Repeat the lines from the line with "Open the globe servers section in sidebar" to the line with "pixels. [x=194, y=326]" in the listing below, keeping both end lines and adding nothing.

DATASET EXCERPTS
_ _ _ _

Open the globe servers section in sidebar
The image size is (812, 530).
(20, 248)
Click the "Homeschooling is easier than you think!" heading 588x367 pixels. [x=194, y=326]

_ _ _ _

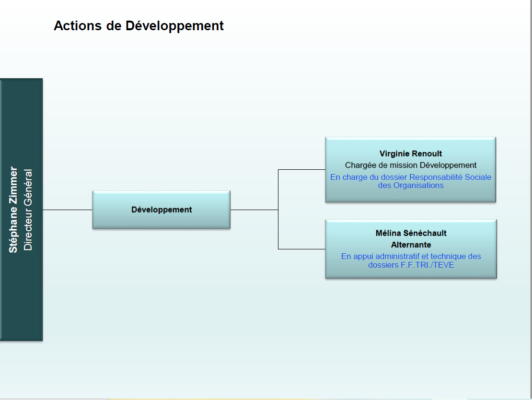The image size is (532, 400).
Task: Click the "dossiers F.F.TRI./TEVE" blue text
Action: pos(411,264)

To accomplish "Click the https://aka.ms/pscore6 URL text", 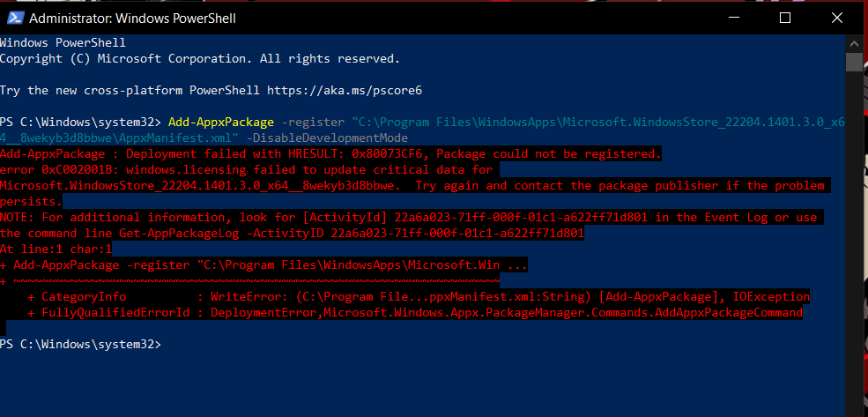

_ _ _ _

SOLUTION
Open the globe servers section in sidebar
The image size is (812, 530).
(20, 248)
Click the "Homeschooling is easier than you think!" heading 588x367 pixels. [x=194, y=326]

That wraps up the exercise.